§ AIM OF THE TASK: When you have gone through the entries below, state how many lines include the word "page" and write nothing else.

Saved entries
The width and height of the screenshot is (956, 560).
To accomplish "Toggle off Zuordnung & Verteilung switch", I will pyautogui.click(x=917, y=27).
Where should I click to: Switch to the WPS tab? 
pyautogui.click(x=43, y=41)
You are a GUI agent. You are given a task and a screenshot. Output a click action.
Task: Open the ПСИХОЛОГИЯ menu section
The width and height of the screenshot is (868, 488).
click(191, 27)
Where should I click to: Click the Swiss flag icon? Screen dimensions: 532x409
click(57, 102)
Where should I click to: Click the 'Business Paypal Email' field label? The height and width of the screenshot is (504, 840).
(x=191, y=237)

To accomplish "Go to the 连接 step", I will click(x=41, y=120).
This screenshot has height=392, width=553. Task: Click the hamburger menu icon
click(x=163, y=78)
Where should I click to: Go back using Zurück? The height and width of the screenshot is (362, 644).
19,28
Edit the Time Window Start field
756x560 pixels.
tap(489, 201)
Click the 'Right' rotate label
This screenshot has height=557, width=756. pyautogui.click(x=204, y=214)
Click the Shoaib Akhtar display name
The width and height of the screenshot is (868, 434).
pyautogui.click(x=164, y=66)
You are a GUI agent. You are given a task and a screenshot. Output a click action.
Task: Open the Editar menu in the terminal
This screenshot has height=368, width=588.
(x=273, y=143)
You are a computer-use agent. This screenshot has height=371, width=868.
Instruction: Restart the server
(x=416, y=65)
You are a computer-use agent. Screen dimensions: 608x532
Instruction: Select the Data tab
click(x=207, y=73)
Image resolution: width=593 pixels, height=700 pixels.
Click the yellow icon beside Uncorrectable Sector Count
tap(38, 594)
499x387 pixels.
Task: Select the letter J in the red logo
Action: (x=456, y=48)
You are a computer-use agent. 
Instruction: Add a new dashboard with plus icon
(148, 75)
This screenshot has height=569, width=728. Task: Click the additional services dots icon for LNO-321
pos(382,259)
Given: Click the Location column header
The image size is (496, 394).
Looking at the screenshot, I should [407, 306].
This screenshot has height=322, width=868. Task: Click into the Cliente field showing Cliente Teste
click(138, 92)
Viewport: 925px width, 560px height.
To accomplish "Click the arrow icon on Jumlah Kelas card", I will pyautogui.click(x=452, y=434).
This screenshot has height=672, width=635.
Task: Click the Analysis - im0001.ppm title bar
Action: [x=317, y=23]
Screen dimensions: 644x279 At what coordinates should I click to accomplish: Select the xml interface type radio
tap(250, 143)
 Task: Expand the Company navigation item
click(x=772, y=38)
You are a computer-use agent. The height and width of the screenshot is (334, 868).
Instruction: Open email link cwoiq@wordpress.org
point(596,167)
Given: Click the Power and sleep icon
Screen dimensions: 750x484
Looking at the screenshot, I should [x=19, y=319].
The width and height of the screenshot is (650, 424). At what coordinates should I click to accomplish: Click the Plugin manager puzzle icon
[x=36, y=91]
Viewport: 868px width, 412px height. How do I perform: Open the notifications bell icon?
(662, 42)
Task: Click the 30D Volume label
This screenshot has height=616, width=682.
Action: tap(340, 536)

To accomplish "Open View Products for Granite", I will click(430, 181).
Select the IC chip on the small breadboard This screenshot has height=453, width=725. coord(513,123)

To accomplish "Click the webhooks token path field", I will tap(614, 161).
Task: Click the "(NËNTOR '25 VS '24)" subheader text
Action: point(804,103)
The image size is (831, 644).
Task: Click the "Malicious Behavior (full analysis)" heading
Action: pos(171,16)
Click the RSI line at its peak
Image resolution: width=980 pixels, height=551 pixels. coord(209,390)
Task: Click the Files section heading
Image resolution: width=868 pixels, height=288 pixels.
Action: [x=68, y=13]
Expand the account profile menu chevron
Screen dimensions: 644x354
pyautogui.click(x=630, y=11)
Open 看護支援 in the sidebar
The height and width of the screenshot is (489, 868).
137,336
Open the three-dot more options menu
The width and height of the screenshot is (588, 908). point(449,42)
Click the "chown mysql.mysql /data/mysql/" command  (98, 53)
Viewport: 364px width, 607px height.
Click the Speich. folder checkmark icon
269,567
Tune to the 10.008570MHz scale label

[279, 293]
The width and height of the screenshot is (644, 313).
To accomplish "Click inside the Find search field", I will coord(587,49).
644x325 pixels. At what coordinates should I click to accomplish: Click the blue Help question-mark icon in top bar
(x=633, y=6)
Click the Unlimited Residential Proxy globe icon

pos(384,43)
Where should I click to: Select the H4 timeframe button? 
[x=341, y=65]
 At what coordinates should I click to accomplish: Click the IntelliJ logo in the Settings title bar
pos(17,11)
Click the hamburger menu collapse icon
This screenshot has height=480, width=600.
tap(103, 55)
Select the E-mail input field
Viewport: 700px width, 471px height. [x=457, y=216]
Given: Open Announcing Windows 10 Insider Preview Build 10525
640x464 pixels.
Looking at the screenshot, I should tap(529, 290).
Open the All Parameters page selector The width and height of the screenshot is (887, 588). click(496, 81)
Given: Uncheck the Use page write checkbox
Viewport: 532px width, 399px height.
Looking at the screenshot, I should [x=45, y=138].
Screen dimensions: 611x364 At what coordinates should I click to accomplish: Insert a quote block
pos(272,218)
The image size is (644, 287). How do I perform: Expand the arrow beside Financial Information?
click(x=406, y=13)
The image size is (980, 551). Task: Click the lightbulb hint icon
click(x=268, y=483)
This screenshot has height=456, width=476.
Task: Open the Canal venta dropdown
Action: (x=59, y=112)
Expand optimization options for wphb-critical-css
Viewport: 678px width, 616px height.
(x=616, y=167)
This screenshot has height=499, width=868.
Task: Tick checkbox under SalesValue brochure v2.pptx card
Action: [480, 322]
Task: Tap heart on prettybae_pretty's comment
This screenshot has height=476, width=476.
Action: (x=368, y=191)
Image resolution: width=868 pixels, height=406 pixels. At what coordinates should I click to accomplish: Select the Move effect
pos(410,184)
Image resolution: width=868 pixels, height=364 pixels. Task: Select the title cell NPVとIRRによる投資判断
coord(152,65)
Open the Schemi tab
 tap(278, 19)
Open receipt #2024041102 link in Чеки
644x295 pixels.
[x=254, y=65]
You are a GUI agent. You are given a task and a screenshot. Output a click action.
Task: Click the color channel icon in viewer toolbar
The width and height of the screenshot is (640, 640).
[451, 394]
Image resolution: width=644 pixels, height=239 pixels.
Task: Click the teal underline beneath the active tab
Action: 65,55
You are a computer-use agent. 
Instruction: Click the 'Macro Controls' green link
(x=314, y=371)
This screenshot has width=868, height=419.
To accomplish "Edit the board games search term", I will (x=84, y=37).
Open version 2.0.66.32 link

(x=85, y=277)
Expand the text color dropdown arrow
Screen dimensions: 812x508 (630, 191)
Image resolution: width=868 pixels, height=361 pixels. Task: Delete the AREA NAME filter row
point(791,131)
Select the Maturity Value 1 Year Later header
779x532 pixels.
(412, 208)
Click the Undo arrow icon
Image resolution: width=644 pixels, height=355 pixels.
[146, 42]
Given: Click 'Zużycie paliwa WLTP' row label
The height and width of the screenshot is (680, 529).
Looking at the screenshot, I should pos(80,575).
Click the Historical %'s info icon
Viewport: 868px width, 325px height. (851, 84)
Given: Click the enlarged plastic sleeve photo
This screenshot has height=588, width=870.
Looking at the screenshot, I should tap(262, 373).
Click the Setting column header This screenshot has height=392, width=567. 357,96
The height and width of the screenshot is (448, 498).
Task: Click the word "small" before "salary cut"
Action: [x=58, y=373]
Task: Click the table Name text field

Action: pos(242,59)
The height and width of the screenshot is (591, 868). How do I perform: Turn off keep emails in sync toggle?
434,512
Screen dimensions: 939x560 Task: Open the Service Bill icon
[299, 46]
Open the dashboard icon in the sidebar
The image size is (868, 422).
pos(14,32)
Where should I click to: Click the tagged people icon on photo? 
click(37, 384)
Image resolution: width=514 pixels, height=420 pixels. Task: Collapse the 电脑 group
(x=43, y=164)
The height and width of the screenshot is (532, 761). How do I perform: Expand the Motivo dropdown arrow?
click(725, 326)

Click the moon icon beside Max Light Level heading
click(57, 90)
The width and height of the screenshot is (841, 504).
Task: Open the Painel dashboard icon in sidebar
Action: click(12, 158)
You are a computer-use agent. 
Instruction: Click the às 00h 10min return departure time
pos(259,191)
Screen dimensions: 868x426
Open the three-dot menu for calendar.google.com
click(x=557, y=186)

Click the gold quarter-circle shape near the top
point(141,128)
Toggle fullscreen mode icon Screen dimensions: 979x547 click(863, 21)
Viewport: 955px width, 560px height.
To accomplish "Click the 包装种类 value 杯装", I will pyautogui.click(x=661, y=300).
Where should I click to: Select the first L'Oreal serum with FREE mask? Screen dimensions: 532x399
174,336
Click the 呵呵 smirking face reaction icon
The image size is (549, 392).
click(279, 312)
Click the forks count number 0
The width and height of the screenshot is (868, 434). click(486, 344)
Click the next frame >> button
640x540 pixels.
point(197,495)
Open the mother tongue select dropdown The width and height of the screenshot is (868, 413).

§ REPLY TO THE TASK: 2